DATA ENTRIES:

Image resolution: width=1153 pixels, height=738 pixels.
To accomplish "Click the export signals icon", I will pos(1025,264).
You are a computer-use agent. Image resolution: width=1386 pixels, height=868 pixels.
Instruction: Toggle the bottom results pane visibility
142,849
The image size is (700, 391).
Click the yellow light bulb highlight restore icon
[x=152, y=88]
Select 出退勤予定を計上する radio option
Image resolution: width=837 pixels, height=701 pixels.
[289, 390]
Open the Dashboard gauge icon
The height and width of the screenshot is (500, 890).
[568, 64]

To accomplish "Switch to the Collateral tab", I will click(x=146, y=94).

WHAT YOU WILL DO:
Rescale the material above by copying out every line, requests included, with each coordinate in the answers multiplied by 1.05 and rounded to the nearest whole number, halves rounding up.

WRITTEN SOLUTION:
Image resolution: width=1153 pixels, height=738 pixels.
To accomplish "Click the export signals icon", I will pos(1076,277).
You are a computer-use agent. Image resolution: width=1386 pixels, height=868 pixels.
Instruction: Toggle the bottom results pane visibility
149,891
The image size is (700, 391).
Click the yellow light bulb highlight restore icon
[x=160, y=92]
Select 出退勤予定を計上する radio option
Image resolution: width=837 pixels, height=701 pixels.
[303, 410]
Open the Dashboard gauge icon
The height and width of the screenshot is (500, 890).
[596, 67]

To accomplish "Switch to the Collateral tab", I will click(x=153, y=99).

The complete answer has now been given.